Tiny Tim wasn’t the only orphan to suffer a miserable Christmas at the hands of a merciless Scrooge. The same fate awaits so-called orphan disease patients in the UK. This year, it’s the turn of around 400 cystic fibrosis patients, who cannot access newly-approved Kalydeco on the supposedly comprehensive National Health Service (NHS).
Its easy to imagine the sadness of children from poor families pressing their nose against the glass of the toy shop window decked out with dazzling presents for Christmas, knowing these delights will be denied them but not their school friends. How much worse must it be knowing there is a drug that could dramatically reverse your chronic illness, but being told you cannot have any?

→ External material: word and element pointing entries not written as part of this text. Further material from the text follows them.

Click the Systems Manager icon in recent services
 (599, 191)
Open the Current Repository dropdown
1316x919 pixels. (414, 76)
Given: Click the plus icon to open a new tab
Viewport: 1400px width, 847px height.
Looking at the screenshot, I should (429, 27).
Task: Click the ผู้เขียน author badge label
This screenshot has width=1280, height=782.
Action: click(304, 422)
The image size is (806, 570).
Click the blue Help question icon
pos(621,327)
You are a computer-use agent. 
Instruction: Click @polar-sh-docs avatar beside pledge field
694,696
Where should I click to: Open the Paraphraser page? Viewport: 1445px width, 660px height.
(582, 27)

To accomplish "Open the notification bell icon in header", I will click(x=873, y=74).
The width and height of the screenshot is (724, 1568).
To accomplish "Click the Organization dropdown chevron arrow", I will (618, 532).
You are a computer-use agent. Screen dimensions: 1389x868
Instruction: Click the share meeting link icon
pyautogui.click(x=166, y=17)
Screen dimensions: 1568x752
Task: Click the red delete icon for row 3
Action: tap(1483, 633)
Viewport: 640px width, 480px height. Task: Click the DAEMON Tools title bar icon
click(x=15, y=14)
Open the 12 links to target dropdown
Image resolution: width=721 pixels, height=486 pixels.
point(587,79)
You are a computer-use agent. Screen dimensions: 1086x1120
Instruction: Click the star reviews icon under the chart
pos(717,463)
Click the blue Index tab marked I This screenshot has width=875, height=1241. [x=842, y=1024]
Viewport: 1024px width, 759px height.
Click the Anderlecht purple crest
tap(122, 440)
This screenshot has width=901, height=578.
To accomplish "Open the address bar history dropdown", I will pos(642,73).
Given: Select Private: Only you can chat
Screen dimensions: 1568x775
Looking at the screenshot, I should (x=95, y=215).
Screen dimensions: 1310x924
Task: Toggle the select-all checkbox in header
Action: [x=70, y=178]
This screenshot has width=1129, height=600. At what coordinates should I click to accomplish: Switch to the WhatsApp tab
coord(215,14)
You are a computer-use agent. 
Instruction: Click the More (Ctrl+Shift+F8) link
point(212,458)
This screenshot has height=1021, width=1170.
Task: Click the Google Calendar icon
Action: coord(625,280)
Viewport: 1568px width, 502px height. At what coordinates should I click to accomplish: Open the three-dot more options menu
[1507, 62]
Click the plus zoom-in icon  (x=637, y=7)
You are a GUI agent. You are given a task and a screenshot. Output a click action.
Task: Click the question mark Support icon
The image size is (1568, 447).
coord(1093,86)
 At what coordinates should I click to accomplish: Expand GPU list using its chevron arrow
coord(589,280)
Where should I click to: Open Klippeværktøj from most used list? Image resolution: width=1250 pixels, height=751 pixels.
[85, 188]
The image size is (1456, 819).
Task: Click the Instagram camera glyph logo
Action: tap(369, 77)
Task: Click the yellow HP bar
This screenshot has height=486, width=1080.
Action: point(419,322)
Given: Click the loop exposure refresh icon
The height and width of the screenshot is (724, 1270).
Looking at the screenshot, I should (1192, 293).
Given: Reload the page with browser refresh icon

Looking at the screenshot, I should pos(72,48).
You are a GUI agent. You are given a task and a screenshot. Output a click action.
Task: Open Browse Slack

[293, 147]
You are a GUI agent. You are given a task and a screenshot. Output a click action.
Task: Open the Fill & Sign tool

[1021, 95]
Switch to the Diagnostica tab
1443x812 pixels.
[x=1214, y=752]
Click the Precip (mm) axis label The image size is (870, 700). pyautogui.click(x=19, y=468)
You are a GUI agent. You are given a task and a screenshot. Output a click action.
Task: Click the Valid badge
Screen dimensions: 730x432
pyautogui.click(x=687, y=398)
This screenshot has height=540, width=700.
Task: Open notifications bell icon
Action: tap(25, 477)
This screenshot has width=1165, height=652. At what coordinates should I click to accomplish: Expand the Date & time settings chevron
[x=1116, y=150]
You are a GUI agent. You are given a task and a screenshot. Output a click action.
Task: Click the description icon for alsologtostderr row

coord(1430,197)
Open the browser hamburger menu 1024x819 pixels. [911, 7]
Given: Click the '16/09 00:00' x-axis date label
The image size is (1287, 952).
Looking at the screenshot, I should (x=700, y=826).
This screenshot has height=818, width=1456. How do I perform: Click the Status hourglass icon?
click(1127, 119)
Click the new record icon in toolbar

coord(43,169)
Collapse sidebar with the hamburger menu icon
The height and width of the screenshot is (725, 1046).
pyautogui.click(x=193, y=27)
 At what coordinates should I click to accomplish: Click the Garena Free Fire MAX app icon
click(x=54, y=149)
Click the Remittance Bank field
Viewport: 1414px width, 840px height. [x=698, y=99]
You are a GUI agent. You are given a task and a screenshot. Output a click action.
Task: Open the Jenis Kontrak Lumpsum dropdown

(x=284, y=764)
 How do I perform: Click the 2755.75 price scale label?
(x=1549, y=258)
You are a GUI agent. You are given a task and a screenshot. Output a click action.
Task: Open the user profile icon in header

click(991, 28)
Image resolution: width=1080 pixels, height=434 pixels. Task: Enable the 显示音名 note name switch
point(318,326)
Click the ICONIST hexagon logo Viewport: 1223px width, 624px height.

Yet that is exactly what is happening, not for the poor children on the block but in the world’s seventh largest economy.
On the face of it, the cause of this wholly unacceptable state of affairs is the ‘scandal’ of drug pricing. Vertex, makers of Kalydeco, want $294,000 for a year’s treatment.
“Can it be right for the NHS to offer free IVF to infertile couples while denying Kalydeco to CF sufferers?” @sciencescanner on Twitter
But actually, the ultimate cause is the myth we (in the UK) continue to perpetuate that its possible to offer comprehensive healthcare to all, free at the point of use. While the development of new drugs is funded almost entirely with private capital, yet healthcare is delivered from the public purse there will always be a mismatch – with companies developing drugs no-one can afford to use.
What is urgently needed is a proper debate about healthcare priorities – a debate that is stifled by the increasingly hollow assertion that the state can cover all your healthcare needs.